Durante su adolescencia, Mistral también trabaja como preceptora o profesora particular y, a los 17 años, en el año 1906, intenta ingresar en un centro oficial de formación docente en La Serena, ciudad costera cercana al Valle del Elqui. Un artículo sobre la educación científica de las mujeres, publicado meses atrás en un periódico local, le valió la condena de la oficialidad católica y decantó el rechazo a su solicitud. Casualidad o no, el artículo que tumbó su aspiración de formarse como enseñante había aparecido un 8 de marzo.
Sin embargo, en 1910 logra convalidar sus aptitudes —básicamente autoaprendidas— para ser profesora de Secundaria y el estado le concede un título al que la mayoría de compañeros de profesión en su país siempre negaron validez. En realidad, Mistral y el grueso del profesorado chileno de aquella época no chocaron solo por razón de algunos pormenores burocráticos, sino por sostener visiones contrapuestas en cuanto al significado profundo —y las implicaciones casi existenciales— de dedicar la vida a la enseñanza.
-------------------------
Copia textualmente el fragmento sobre Mistral desde "Durante su adolescencia, Mistral" hasta "8 de marzo.". No hace falta consultar el material para resolver la tarea.

*Material extraído*
-------------------------
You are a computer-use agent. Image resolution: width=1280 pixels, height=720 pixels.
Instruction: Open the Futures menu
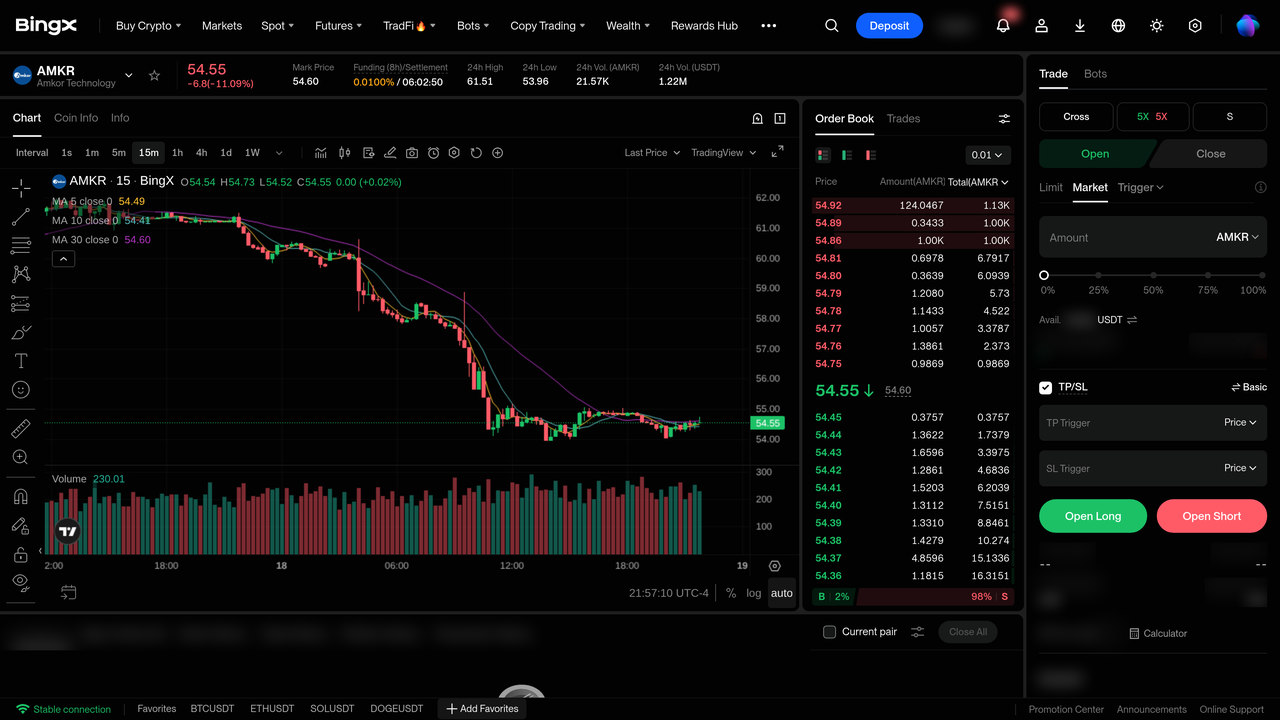coord(339,26)
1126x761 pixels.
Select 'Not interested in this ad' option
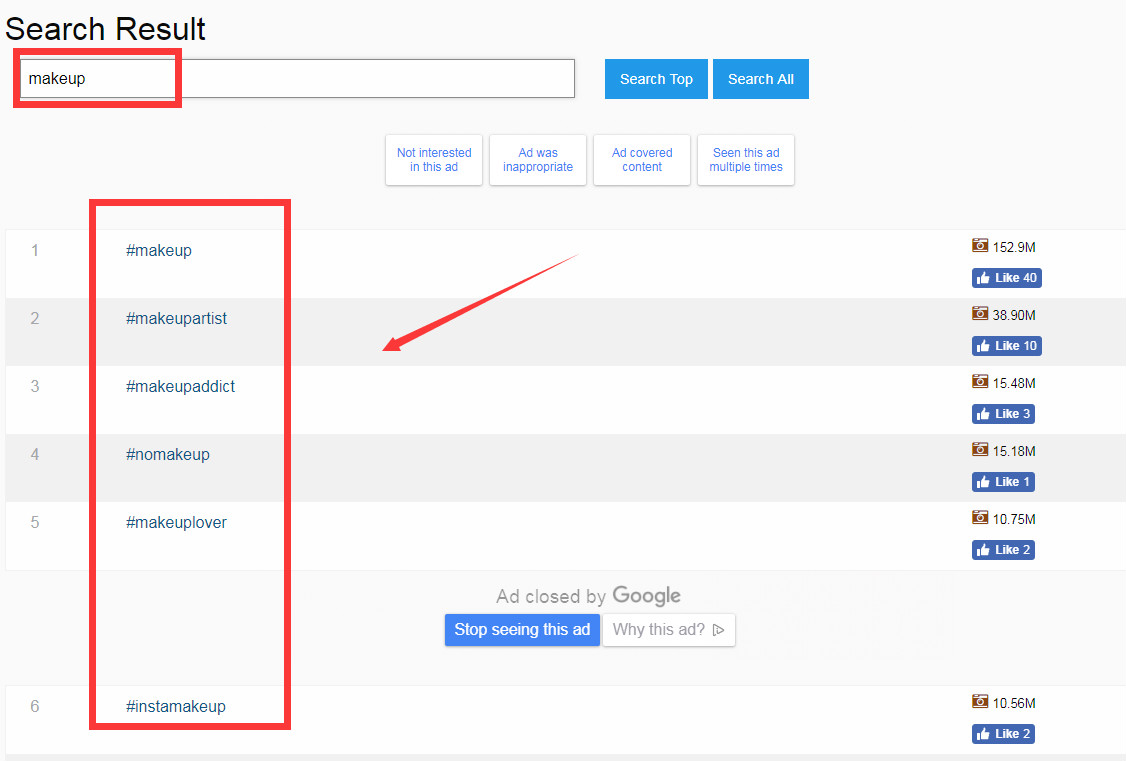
-------------------------
*Respuesta esperada*
Durante su adolescencia, Mistral también trabaja como preceptora o profesora particular y, a los 17 años, en el año 1906, intenta ingresar en un centro oficial de formación docente en La Serena, ciudad costera cercana al Valle del Elqui. Un artículo sobre la educación científica de las mujeres, publicado meses atrás en un periódico local, le valió la condena de la oficialidad católica y decantó el rechazo a su solicitud. Casualidad o no, el artículo que tumbó su aspiración de formarse como enseñante había aparecido un 8 de marzo.